Hundreds of people gathered in front of Hamtramck City Hall on Sunday — joining thousands across the state and many more across the country protesting President Donald Trump’s executive order restricting immigration from seven Muslim-majority countries.
The rally was organized by Metro Detroit Political Action Network, a group founded in the wake of the 2016 presidential election, to mobilize metro Detroiters and show solidarity with the area’s Muslim population.
Organizers Ahmed Ghanim and Adriene Avripas said they began Facebook messaging late Saturday night after seeing the protest at JFK Airport. “It started out as a group message and within ten hours, we’d planned this,” Avripas says. “We did not expect this turnout, this is crazy.”
Numerous metro Detroit residents spoke before the crowd, sharing personal stories of immigration and rallying for all in attendance to band together against the rhetoric and policies of the Trump administration.
“People feel the need to unite and voice their concerns,” says Ghanim, an Egyptian American who compared the current US political climate to the period of time before the Egyptian Revolution in 2011 during his address to the crowd.
The event’s organizers worked with a number of partner organizations including ACLU Michigan, Michigan Immigrant Rights Center, Michigan Peoples Defense Network, BAMN, and the Hamtramck City Council, and worked to coordinate carpools to the Detroit Wayne Metropolitan Airport where an additional protest was held.

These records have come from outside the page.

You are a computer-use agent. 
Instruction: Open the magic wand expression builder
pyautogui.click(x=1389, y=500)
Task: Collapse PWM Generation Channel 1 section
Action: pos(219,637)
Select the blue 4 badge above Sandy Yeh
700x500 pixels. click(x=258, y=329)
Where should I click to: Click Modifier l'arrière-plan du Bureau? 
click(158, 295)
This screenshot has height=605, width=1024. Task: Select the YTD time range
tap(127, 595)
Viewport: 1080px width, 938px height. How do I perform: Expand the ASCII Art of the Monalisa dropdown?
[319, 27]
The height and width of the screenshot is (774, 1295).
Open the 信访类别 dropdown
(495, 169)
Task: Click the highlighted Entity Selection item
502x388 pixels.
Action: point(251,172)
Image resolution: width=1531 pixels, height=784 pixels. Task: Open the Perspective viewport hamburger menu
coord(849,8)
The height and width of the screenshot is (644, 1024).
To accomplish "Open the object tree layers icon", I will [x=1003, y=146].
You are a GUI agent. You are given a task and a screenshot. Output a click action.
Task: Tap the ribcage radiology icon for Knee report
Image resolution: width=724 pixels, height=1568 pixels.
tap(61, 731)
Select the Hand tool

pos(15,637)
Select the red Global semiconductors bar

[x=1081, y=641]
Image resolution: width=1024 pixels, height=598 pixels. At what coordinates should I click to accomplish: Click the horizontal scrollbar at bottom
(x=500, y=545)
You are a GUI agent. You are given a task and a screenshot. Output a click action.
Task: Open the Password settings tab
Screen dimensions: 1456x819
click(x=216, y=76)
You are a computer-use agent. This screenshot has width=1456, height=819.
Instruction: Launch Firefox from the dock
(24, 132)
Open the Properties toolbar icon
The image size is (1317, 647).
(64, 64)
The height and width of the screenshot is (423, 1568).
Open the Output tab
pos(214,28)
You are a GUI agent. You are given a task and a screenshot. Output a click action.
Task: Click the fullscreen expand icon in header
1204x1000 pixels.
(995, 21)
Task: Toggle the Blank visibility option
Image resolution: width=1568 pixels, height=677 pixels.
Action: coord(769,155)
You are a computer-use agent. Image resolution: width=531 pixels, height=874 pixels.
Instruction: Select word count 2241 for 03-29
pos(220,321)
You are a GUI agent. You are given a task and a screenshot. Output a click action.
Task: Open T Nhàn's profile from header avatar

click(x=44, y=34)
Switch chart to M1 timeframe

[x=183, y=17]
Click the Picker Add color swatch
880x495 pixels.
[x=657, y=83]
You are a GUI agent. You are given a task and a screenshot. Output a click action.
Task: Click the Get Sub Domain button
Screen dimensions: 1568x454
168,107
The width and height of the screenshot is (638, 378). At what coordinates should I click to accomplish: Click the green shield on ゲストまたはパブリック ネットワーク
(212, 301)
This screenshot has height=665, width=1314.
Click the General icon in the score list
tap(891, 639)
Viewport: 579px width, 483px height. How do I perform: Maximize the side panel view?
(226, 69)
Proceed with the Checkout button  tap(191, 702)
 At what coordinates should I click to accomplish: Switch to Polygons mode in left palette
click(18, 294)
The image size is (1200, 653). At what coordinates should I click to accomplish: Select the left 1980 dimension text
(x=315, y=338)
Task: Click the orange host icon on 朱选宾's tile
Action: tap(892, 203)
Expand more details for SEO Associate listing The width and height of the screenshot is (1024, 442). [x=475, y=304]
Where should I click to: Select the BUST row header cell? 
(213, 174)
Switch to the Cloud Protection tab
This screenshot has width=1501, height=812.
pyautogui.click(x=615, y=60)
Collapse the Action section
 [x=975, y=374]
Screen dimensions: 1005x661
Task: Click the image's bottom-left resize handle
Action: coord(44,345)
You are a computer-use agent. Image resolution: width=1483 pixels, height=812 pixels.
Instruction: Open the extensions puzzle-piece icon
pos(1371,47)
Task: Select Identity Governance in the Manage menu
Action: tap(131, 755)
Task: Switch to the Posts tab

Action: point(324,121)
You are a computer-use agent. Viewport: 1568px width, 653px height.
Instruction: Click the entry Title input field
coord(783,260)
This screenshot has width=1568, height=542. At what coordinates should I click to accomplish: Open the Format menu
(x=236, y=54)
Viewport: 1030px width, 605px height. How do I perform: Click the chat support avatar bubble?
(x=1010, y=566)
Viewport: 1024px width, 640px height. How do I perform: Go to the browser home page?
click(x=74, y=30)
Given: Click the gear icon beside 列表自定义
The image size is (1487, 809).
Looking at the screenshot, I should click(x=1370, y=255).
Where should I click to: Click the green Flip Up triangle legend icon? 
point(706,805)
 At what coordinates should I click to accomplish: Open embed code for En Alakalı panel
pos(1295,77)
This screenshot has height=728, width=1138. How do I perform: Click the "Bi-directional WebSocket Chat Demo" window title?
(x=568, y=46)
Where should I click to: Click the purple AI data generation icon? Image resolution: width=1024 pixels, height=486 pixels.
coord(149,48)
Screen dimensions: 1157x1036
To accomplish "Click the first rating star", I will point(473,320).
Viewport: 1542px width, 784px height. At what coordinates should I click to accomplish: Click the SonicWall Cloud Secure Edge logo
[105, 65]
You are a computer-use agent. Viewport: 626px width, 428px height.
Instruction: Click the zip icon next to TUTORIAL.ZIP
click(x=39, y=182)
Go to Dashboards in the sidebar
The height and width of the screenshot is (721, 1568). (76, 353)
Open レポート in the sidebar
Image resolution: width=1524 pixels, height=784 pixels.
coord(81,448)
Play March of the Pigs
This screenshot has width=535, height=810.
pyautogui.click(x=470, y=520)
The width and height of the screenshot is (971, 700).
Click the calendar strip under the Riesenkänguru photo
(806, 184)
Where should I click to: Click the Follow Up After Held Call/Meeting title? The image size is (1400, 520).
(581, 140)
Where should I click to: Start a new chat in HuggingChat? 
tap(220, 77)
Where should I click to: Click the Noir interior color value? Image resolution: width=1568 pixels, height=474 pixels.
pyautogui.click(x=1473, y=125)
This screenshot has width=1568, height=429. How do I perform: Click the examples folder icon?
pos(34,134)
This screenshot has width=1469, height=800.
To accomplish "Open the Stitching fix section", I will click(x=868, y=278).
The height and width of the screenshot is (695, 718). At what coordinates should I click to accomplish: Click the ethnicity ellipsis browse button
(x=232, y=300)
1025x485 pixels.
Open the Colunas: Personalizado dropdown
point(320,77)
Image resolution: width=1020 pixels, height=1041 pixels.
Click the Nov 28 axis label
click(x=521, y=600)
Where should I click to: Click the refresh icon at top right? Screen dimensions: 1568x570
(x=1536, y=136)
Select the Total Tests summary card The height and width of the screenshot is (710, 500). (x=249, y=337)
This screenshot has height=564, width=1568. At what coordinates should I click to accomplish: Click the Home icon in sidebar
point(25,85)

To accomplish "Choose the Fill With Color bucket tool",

According to the Detroit Free Press, an estimated 2,500 protested outside of DTW — while hundreds more protested in Dearborn, home of the highest concentration of people of Middle Eastern descent in the U.S.
The executive order issued Friday suspends entry into the United States of all refugees for 120 days, bars Syrian refugees indefinitely, and blocks entry of citizens of Iran, Iraq, Libya, Somalia, Sudan, Syria, and Yemen for 90 days. Other protests occurred in cities across the nation, including Boston, New York, Los Angeles, and Washington, D.C.